In Peter Bowles and Jemma Redgrave, Hall has chosen two actors of the less is less school. Bowles uses the arched eyebrow as a means of expression like it was still in fashion. His Undershaft smiles beatifically at the pampered family he has reclaimed after years apart, hands perpetually planted in the pockets of his suit, calmly delivering the bons mots of the self-satisfied profiteer ("The more destructive war becomes the more fascinating we find it"). While plausible as a man who literally doesn't need to lift a finger, Bowles is too suave to convince us that Undershaft's bitter ideology is the result of a deprived childhood as an East End orphan. Redgrave's Barbara is very much her father's daughter - cool, calm, quiet; hardly the living embodiment of the army's motto, "blood and fire". What it is about her that fills Greek student Adolphus Cusins (David Yelland) with such ardour is anyone's guess.
In a production where the cast seem to have been instructed to move only if they are in danger of developing thrombosis, Yelland's facial mobility - contorting with all manner of conflicting impulses - is a godsend. Cusins is both an intellectual buffoon and the only one with the acumen to realise what he is up against, playing at nonchalance to win the favour of both sides.
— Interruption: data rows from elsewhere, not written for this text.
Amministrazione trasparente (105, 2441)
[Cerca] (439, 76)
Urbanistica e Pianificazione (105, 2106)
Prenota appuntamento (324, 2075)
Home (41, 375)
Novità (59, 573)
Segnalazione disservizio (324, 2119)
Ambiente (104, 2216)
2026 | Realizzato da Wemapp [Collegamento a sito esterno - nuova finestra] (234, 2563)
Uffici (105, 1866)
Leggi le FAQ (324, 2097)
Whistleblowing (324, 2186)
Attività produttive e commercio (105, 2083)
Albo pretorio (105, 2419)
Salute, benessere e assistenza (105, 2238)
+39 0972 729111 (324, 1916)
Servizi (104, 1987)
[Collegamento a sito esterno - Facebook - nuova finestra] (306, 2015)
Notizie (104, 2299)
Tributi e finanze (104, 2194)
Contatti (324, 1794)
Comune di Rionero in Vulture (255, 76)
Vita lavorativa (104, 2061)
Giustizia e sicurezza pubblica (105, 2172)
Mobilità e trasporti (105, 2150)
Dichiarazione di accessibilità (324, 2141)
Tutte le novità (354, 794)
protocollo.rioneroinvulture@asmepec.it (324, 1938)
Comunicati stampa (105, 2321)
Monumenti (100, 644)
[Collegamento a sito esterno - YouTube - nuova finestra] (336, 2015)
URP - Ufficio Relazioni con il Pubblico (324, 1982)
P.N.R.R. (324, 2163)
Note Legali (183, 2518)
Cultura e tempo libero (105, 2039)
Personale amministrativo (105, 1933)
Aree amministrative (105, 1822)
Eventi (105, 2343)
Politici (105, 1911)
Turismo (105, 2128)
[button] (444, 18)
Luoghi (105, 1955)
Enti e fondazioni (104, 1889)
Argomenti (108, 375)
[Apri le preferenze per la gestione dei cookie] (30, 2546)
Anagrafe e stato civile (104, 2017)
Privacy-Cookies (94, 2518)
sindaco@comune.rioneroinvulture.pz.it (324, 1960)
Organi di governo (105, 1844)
He energises a first half which is otherwise rendered unnecessarily dull by a lacklustre recreation of Salvation Army life (even Michael Pennington seems adrift as the token member of the "deserving poor" that Shaw so wanted to empower).
It's only in the final act that the cast really starts to fire on all cylinders. After Undershaft has impassively dismissed the polite disregard of his sons Stephen (Crispin Bonham-Carter playing idle rich as though to the manner born) with the chilling words: "I am the government of your country", the general acceptance of his steely pragmatism feels like national betrayal. "The way of life lies through the factory of death," Barbara and Cusins conclude. The gunfire and blast of "It's a long way to Tipperary" with which Hall rounds off the action remind you that this tragic paradox is not just another Shawian conceit, it's the polluted air we breathe.